Other popular platforms, such as Slack, though, easily slip from being a productivity tool to a distraction. “Although we use Slack for business and inter-company communications, it’s easy for people to get sidetracked and use it as they would social media, with endless chatter and posting pictures of dogs and cats,” he says.


In fact, the chatter on these collaborative platforms has gotten so bad that one study found that 34% of employees surveyed said they would get more work done if they uninstalled their business chat platform. However, Winter says managers can reduce the distraction issue of these platforms by establishing clear expectations and guidelines around how they are used.


4. Slow or unstable internet

Working over slow or unreliable internet—whether at home or in the office—can take a huge toll on your company’s productivity. “Given the need for more Zoom meetings and video conferencing due to the pandemic, always aim for more bandwidth if you can budget it,” Winter says.


But speed is only as reliable as the connection, he cautions. Even if you have a high-speed plan, there are other issues that can be slowing you down, such as a WiFi router that is not optimally located. So it’s worth looking at possible ways to speed up your internet.


5. Spam phone calls

No, it’s not your imagination. Spam phone calls are blowing up personal and business phone lines, and the problem is growing exponentially. Robo-dialed spam now makes up about half of all phone calls being made, wasting time, energy and money. Robo-blocking features, such as Spectrum Business Voice’s Call Guard, automatically block malicious robocalls and send caller ID alerts for other suspicious telemarketing calls.

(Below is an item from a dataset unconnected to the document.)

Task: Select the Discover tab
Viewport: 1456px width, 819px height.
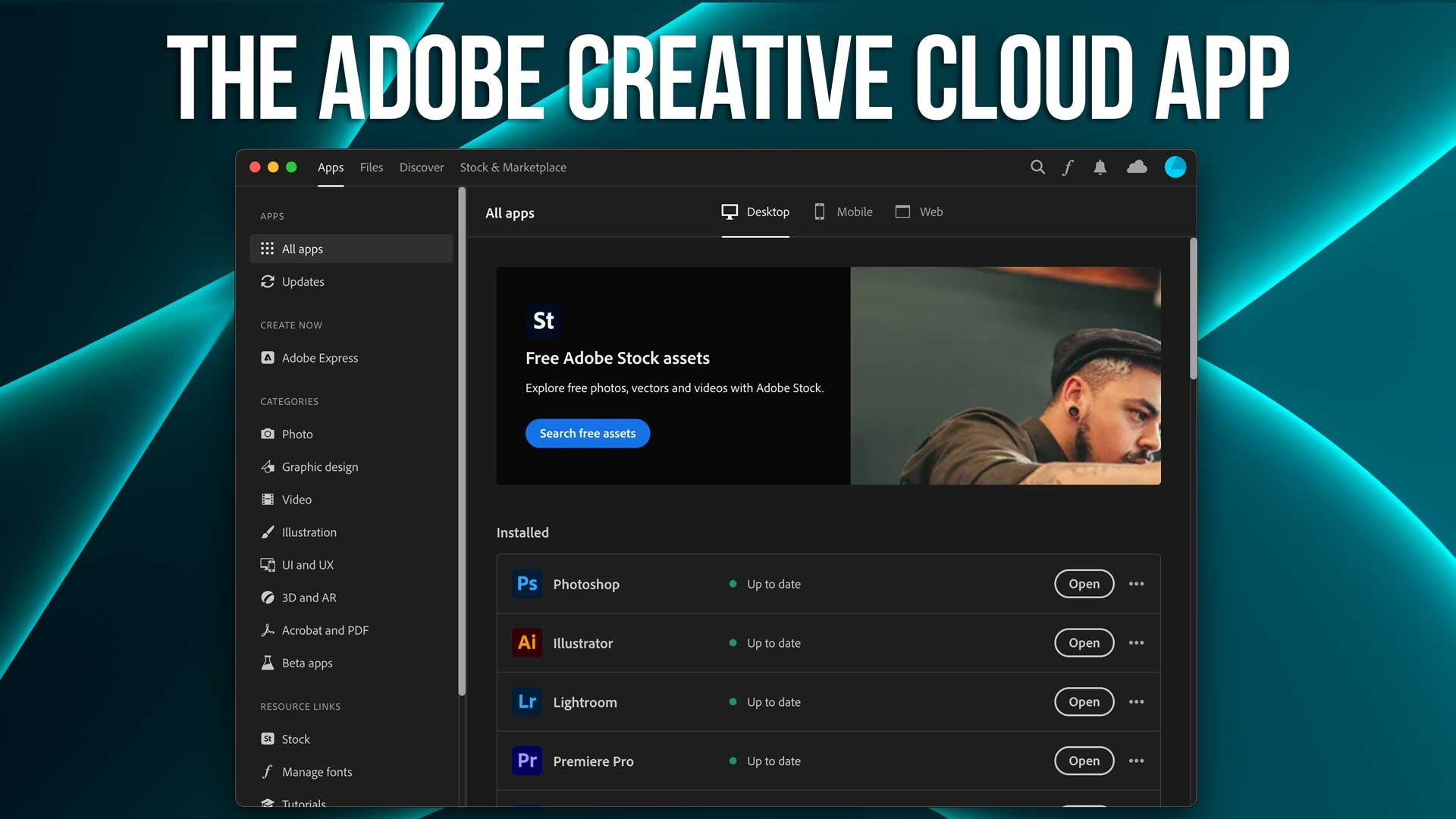Action: pyautogui.click(x=421, y=166)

The fact is that no employee—not even the boss—is 100% productive all of the time. With so many people now working from home, it’s more important than ever for managers to shift their mindset from process-based performance measures to results-oriented employee management, Foley says.


Robo-dialed spam now makes up about half of all phone calls being made.


“For people to be the most productive, they need the freedom to develop the work routines that work best for them,” she says. “When you focus on results, productivity improves, and the need to micromanage disappears.”